Nino Skrotzki singt im Kneipenchor nicht nur inbrünstig mit, er hat ihn auch 2011 gegründet, zusammen mit seinem Musikerkollegen Mathias Hielscher. Gemeinsam spielten sie in der 1999 in Elsterwerda gegründeten Band Virginia Jetzt!, die unter anderem 2005 für Brandenburg bei Stefan Raabs Bundesvision Song Contest antrat (achter Platz), ehe sie sich 2010 auflöste. Sänger Nino Skrotzki hatte damals nach einem poppigen Chor für sich gesucht, aber keinen gefunden. Also lud er mit seinem Ex-Kollegen Hielscher ein paar Freunde ein und stellte selber einen Chor zusammen. Der Name: Berliner Kneipenchor.

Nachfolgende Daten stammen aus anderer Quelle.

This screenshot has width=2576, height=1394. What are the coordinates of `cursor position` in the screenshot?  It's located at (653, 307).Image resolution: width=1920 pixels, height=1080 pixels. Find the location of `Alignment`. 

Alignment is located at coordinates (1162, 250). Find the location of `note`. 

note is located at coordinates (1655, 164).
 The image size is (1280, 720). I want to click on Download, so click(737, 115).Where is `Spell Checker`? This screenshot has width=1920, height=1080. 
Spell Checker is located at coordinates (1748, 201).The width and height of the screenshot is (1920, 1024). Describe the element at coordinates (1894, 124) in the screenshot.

Der wurde schnell bekannt und teilweise berühmt, weil die Kombination von Repertoire und Auftrittsorten auch immer eine schöne Geschichte hergab. Poppiger Chorgesang im Kneipenambiente, quasi mehrstimmiger Alkopop, das war neu in Deutschland. „Damals verband man mit Chören in Deutschland noch eine etwas steifere Form des gemeinsamen Singens“, erinnert sich Nino. „Ein ehrwürdiger, toll singender Chor ist natürlich etwas Großartiges. Unser Fokus lag jedoch nie auf Perfektion und Disziplin, obwohl wir ebenfalls gut abliefern wollen und auch mal sechsstimmigen Gesang machen. Aber wir geben halt nicht die letzten 20 Prozent. Da sind uns gute Laune und Spaß wichtiger, und den hat man beim gemeinsamen Singen. Das befreit ungemein, gerade nach einem stressigen Arbeitstag. Man trifft Freunde beim Bierchen und singt frische Lieder, ohne dabei extrem diszipliniert zu sein.“

Was nicht heißt, dass man nicht ambitioniert wäre. Zumal die Nachfrage hoch ist, erst recht, seit der Chor auch von Herbert Grönemeyer entdeckt wurde, dessen Song „Männer“ zum ständigen Repertoire gehört. 2019 traten die Laienmusiker sogar an der Seite von Grönemeyer in der Berliner Waldbühne auf.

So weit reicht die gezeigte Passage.